Can you provide an overview of and background to recent measures taken to address political corruption in Kosovo? We are particularly interested in elections, political party financing, codes of conduct, asset declaration, immunity, conflict of interest and lobbying.
1. Overview of political corruption in Kosovo
3. Party financing
5. Codes of conduct for politicians
6. Conflict of interest rules
7. Asset declaration rules
Since Kosovo’s independence, the fight against corruption has been among the priorities of the international community and more recently of the Kosovar government. In particular, corruption within the political and electoral process is seen as one of the greatest challenges as it has pervasive consequences for the country’s social and economic development. Political corruption has been defined as the manipulation of policies, institutions and rules of procedure in the allocation of resources and financing by political decision-makers.

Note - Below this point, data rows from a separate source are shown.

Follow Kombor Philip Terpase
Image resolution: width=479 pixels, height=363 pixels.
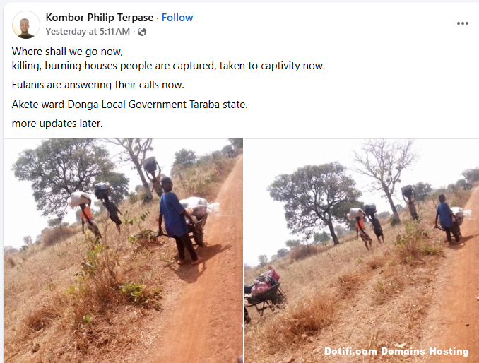177,18
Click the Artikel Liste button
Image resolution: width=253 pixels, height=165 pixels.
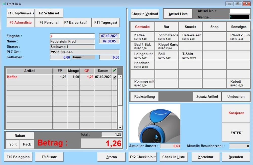178,14
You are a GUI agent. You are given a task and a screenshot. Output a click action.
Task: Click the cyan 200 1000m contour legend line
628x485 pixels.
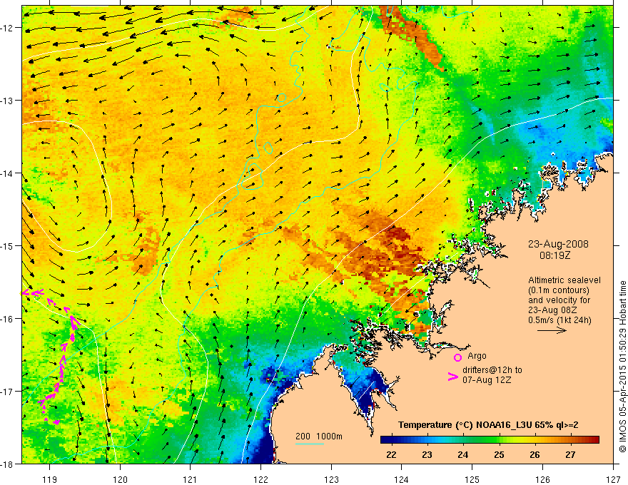[310, 444]
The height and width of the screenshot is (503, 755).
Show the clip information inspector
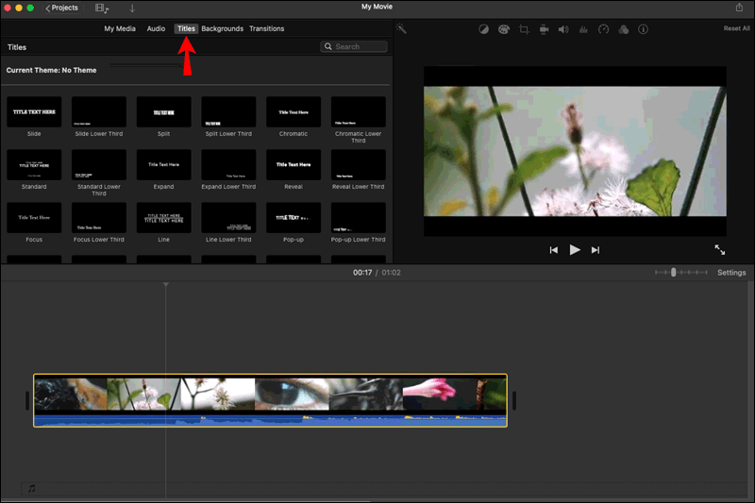[x=643, y=29]
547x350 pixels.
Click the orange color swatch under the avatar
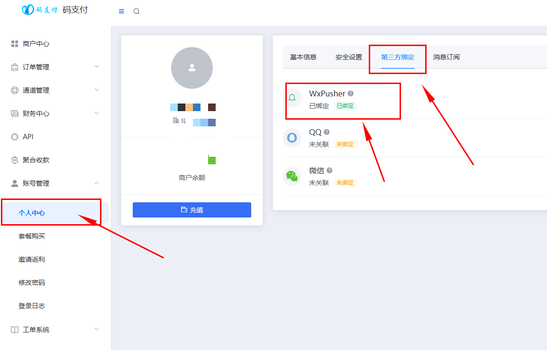click(x=188, y=107)
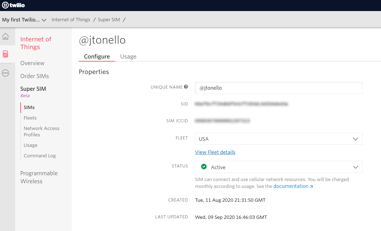The width and height of the screenshot is (381, 231).
Task: Select the Configure tab
Action: (97, 57)
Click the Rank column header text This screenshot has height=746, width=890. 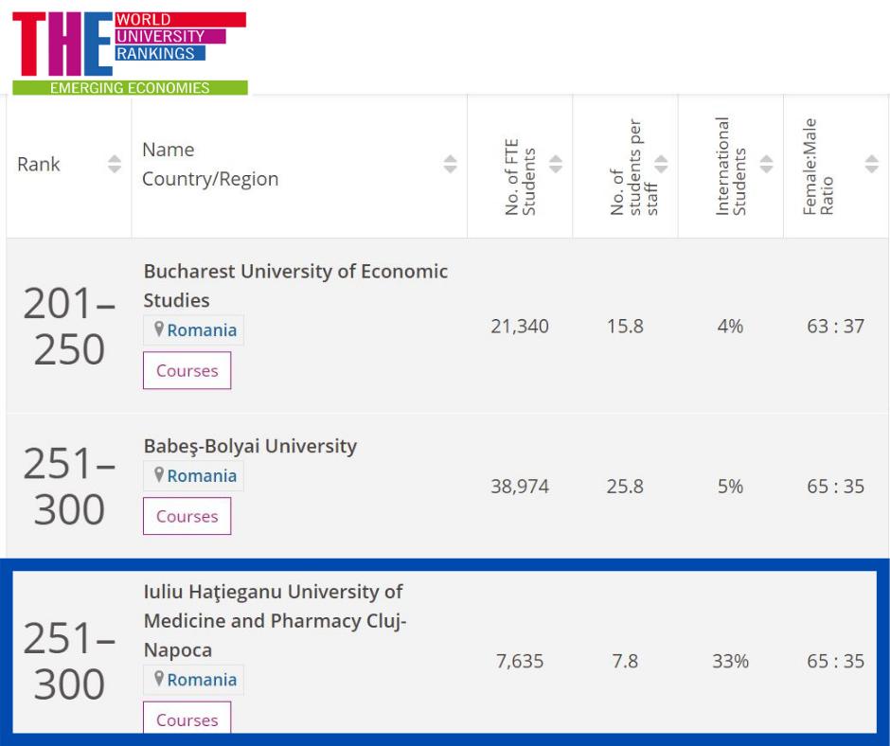39,164
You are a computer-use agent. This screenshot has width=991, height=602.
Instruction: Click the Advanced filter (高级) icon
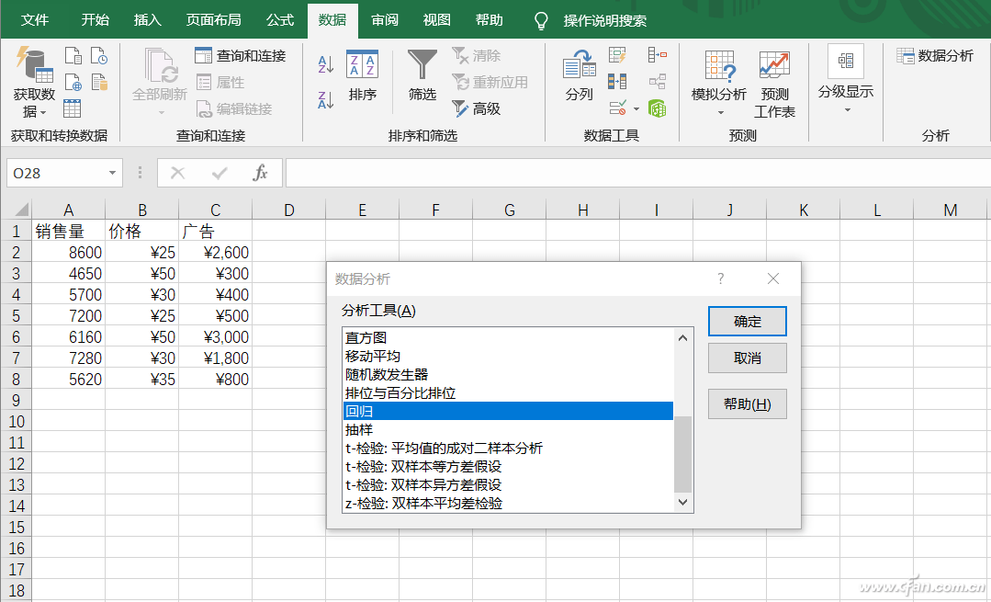[477, 108]
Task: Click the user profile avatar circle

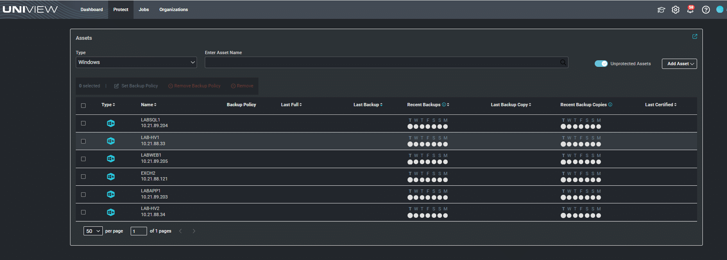Action: [x=720, y=9]

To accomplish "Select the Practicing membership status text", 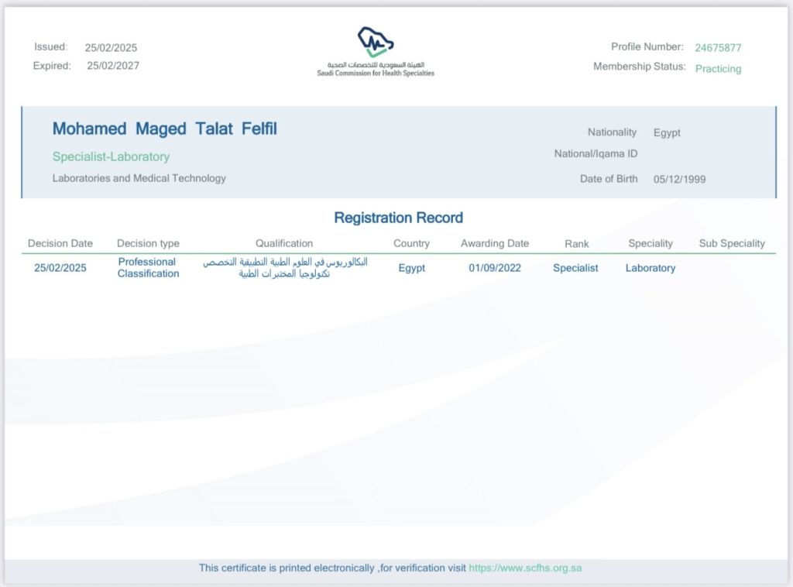I will (x=717, y=68).
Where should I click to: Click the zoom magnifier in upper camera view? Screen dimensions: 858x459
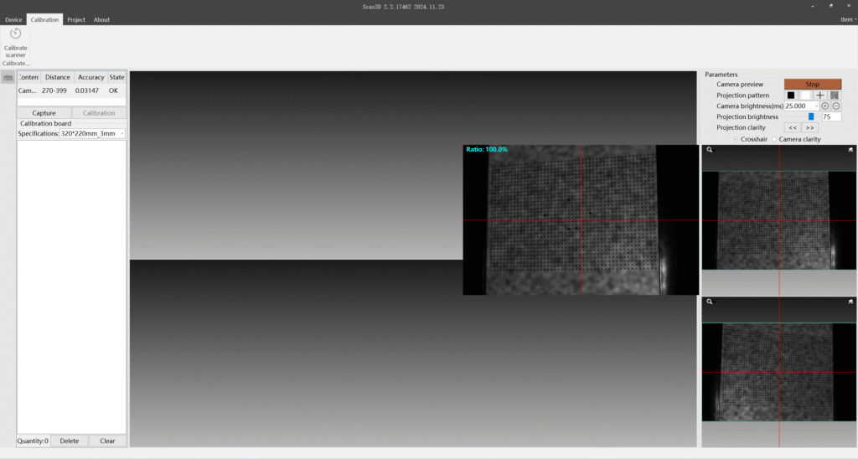[709, 150]
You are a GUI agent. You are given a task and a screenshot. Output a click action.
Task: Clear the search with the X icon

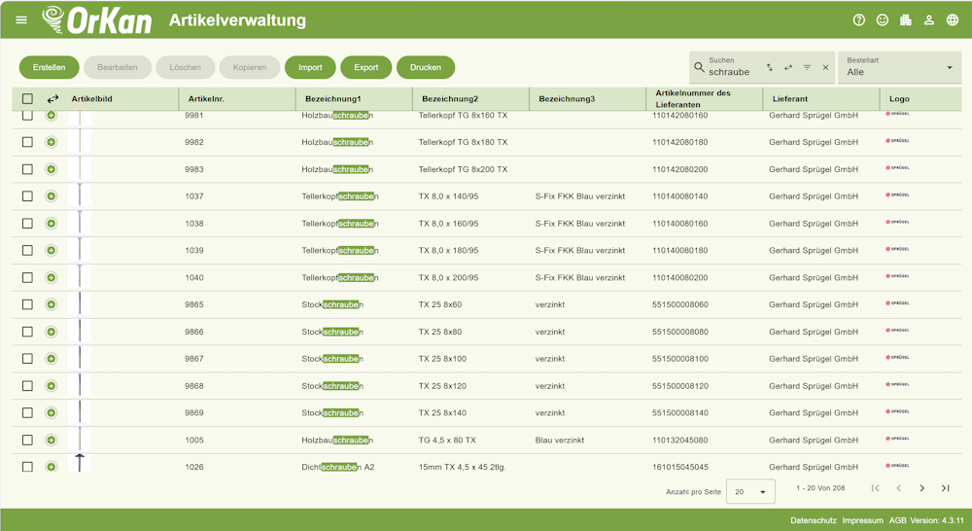(825, 68)
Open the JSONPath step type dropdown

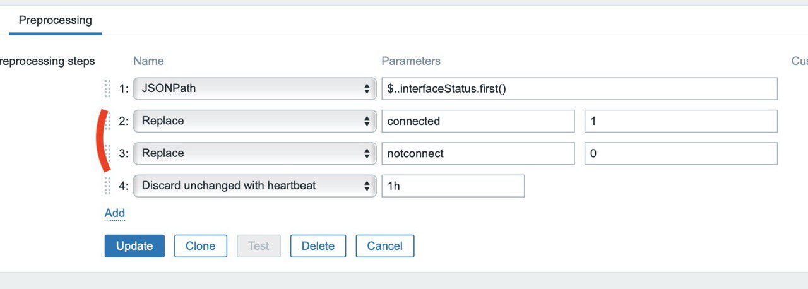tap(255, 89)
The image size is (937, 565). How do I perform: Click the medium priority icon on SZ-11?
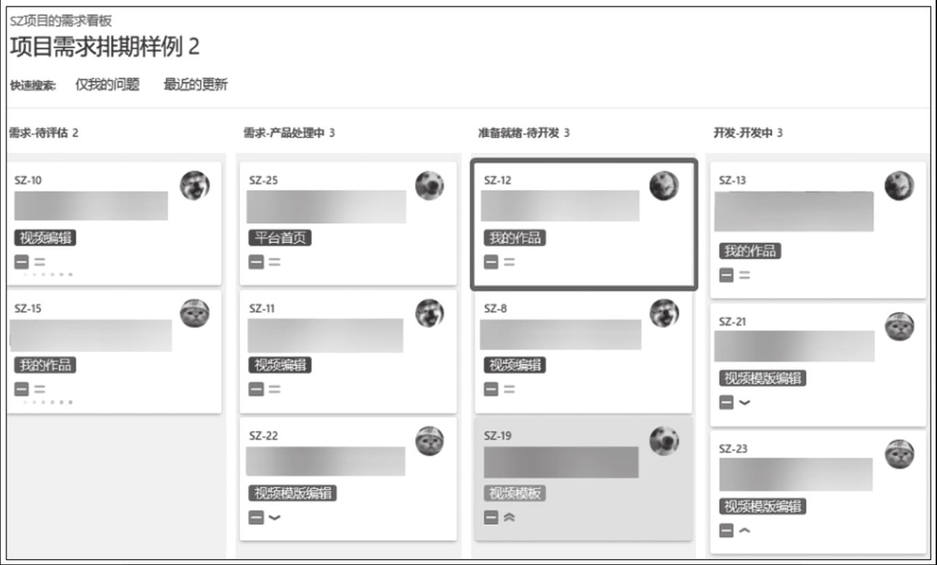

2013 was a year of several reforms as well as achievements. The first uniform municipal elections were conducted without major drawbacks, an amendment to the Law on Political Party Financing was promulgated, and amendments to the Law on Conflicts of Interest and Asset Declarations were also approved in the first readings. However, there were no developments with regard to the electoral reform process initiated in 2011 or with regard to the code of conduct for members of the government.
In spite of this progress, the implementation and enforcement of the current rules remain overall a serious problem, and the low track record of punishment of high-level senior officials involved in corruption or failing to comply with the law supports the culture of impunity permeating the country.